Another Word For It Patrick Durusau on Topic Maps and Semantic Diversity

November 9, 2017

Metasploit for Machine Learning: Deep-Pwning

Filed under: Cybersecurity,Machine Learning,Security — Patrick Durusau @ 8:46 am

Metasploit for Machine Learning: Deep-Pwning

From the post:

Deep-pwning is a lightweight framework for experimenting with machine learning models with the goal of evaluating their robustness against a motivated adversary.

Note that deep-pwning in its current state is no where close to maturity or completion. It is meant to be experimented with, expanded upon, and extended by you. Only then can we help it truly become the goto penetration testing toolkit for statistical machine learning models.

Metasploit for Machine Learning: Background

Researchers have found that it is surprisingly trivial to trick a machine learning model (classifier, clusterer, regressor etc.) into making an objectively wrong decisions. This field of research is called Adversarial Machine Learning. It is not hyperbole to claim that any motivated attacker can bypass any machine learning system, given enough information and time. However, this issue is often overlooked when architects and engineers design and build machine learning systems. The consequences are worrying when these systems are put into use in critical scenarios, such as in the medical, transportation, financial, or security-related fields.
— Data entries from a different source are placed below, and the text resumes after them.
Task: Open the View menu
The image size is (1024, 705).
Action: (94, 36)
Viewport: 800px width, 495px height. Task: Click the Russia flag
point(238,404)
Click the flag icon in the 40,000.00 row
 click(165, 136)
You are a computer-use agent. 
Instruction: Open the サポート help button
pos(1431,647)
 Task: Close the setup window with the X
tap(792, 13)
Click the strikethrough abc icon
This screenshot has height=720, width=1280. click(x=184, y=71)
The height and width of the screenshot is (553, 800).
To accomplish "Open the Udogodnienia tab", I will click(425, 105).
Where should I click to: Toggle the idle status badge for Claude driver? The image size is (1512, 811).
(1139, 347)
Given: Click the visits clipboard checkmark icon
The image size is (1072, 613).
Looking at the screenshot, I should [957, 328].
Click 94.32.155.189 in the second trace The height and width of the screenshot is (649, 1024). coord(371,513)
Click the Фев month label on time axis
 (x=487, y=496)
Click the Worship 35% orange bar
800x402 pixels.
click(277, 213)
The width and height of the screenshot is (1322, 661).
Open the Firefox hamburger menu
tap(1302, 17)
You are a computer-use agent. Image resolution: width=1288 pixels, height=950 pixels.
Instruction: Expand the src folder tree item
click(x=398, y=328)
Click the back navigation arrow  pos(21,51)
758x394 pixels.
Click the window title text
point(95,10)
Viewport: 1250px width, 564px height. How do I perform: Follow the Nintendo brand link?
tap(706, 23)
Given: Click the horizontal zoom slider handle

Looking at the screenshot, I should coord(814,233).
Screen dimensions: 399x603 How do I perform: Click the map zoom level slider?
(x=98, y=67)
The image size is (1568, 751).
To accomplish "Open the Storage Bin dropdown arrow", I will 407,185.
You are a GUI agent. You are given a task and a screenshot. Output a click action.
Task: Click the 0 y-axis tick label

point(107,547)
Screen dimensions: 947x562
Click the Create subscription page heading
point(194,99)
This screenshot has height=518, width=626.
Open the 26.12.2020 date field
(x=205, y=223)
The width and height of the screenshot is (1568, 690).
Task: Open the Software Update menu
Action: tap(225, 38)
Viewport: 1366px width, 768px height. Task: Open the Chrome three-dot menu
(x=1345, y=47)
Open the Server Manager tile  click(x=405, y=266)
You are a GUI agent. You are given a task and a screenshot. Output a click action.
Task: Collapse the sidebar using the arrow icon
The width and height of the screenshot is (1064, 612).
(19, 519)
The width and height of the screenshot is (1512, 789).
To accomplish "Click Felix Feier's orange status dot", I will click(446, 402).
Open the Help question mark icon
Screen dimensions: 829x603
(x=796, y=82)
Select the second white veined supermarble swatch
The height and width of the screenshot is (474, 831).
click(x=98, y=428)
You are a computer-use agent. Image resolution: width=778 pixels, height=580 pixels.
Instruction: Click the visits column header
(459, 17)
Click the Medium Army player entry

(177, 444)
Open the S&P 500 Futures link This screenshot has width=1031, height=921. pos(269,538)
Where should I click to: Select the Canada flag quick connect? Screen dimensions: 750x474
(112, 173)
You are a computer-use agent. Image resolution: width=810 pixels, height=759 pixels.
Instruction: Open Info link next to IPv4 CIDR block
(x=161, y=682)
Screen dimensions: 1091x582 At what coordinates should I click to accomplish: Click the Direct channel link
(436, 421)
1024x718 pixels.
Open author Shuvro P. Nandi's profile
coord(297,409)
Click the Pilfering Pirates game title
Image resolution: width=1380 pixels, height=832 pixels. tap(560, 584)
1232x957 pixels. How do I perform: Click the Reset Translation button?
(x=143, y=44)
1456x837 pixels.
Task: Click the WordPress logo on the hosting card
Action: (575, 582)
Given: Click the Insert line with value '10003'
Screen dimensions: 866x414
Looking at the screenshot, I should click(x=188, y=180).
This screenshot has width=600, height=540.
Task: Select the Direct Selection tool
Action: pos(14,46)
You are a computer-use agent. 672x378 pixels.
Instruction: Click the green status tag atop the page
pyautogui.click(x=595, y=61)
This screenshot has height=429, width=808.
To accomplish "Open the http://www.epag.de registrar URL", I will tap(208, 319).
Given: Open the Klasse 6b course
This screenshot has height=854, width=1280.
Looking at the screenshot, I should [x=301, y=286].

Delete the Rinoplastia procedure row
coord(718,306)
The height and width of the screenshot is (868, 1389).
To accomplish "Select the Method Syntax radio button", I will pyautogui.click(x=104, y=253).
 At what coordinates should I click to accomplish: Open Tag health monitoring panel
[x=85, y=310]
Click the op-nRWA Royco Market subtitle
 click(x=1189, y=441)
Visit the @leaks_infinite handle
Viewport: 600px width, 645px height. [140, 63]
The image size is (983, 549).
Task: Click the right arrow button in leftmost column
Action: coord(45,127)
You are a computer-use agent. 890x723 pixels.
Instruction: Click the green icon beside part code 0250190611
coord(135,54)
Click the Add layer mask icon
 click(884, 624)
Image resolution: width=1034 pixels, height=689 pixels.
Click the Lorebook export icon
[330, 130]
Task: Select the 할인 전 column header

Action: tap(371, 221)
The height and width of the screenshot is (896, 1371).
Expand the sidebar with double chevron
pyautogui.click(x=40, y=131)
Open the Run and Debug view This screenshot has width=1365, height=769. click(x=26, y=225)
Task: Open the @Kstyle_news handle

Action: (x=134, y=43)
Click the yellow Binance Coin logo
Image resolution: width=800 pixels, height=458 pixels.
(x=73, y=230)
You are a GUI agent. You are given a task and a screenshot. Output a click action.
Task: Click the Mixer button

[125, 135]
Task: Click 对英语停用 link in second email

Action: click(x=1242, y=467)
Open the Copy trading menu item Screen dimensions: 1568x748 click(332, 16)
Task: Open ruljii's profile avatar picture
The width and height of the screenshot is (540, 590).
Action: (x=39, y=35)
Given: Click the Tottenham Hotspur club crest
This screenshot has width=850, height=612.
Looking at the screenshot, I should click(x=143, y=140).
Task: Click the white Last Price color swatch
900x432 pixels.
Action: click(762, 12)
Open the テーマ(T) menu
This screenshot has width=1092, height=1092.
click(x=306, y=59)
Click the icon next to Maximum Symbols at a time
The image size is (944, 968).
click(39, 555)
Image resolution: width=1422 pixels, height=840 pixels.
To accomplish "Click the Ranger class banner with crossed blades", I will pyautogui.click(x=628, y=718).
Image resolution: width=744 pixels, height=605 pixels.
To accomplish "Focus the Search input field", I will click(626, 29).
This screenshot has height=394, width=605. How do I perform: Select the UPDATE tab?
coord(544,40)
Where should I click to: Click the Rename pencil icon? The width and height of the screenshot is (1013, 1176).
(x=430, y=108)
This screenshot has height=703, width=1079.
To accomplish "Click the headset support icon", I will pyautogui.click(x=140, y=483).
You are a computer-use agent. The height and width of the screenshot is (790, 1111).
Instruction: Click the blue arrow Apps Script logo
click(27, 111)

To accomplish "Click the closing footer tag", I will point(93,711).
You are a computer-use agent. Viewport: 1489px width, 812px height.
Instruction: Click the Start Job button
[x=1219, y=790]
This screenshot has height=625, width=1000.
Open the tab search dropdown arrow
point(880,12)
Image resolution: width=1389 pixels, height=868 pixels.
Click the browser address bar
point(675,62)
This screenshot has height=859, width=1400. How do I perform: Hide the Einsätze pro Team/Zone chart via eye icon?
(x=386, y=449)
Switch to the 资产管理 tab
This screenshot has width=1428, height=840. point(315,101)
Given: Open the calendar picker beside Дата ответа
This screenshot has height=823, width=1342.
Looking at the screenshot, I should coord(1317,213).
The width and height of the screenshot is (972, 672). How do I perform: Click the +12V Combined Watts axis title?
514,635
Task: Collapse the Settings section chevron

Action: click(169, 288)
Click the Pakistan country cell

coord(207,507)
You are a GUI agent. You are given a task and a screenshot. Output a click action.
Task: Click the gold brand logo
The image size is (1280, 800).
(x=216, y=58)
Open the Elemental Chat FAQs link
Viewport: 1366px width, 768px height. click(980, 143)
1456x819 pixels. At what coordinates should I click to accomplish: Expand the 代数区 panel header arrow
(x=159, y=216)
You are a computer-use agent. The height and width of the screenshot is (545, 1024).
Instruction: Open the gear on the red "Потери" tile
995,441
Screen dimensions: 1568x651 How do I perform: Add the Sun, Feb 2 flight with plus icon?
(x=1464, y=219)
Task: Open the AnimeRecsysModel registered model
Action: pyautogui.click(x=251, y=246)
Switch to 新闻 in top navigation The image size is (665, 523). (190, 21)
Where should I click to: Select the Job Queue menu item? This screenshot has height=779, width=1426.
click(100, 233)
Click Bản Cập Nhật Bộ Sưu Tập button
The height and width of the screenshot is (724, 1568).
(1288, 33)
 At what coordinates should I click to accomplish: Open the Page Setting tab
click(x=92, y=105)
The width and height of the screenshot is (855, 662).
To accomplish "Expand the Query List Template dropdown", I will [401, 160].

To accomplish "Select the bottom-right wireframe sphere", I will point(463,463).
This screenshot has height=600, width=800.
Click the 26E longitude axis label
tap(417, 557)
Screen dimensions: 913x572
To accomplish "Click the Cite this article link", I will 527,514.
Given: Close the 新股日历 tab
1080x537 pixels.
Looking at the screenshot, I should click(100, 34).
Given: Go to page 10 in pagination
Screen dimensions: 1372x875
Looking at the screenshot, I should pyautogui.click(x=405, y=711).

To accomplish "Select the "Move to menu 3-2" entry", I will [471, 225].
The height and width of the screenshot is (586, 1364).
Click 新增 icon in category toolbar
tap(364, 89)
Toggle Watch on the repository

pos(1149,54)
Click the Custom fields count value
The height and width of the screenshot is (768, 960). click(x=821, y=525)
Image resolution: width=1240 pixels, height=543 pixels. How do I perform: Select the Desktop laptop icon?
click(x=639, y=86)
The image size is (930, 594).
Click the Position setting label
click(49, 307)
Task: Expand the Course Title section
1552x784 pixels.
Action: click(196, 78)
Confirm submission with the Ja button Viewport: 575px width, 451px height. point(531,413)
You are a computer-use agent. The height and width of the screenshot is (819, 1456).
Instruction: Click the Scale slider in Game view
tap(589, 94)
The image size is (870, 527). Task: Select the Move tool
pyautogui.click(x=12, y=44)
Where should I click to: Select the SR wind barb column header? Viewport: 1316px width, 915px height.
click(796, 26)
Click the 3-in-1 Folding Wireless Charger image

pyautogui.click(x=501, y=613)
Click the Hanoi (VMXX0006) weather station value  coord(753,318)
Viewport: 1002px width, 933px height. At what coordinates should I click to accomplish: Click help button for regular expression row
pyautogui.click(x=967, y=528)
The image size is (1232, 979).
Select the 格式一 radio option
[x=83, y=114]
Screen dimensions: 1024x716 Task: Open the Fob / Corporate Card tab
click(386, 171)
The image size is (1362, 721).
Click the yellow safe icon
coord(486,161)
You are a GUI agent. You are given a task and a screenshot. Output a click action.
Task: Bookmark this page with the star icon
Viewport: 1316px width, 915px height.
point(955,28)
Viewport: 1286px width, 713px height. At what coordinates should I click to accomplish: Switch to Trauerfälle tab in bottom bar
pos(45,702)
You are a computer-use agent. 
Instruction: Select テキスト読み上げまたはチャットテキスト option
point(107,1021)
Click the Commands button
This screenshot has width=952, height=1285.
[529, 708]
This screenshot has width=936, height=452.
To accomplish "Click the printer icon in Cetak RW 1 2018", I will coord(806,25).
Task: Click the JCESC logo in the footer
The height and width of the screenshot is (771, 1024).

Hence, when one is evaluating the efficacy of applications using machine learning, their malleability in an adversarial setting should be measured alongside the system’s precision and recall.

(emphasis in original)

As motivation for a deep dive into machine learning, looming reliance on machine learning to compensate for a shortage of cybersecurity defender talent is hard to beat. (Why Machine Learning will Boost Cyber Security Defenses amid Talent Shortfall)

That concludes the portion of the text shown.